• About this task: Down to the last line, retype each line of the entries exactly, starting with the one that contains "Instruction: Click the new tab plus button".

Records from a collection
-- Opening Marker --

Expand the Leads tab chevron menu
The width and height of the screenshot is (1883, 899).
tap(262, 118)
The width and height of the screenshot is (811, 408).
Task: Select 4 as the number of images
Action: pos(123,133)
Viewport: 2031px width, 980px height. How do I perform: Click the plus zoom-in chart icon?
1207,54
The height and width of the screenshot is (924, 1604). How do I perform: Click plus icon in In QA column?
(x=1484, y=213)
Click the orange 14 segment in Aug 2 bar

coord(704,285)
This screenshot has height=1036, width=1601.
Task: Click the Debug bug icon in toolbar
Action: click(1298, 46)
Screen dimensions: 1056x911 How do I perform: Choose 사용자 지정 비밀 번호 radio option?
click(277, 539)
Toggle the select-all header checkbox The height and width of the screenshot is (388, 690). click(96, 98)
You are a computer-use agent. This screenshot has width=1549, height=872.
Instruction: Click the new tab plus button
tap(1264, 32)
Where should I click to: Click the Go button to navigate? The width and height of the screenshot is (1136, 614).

-- Closing Marker --

• Your solution:
Instruction: Click the new tab plus button
tap(1264, 32)
Where should I click to: Click the Go button to navigate? The width and height of the screenshot is (1136, 614).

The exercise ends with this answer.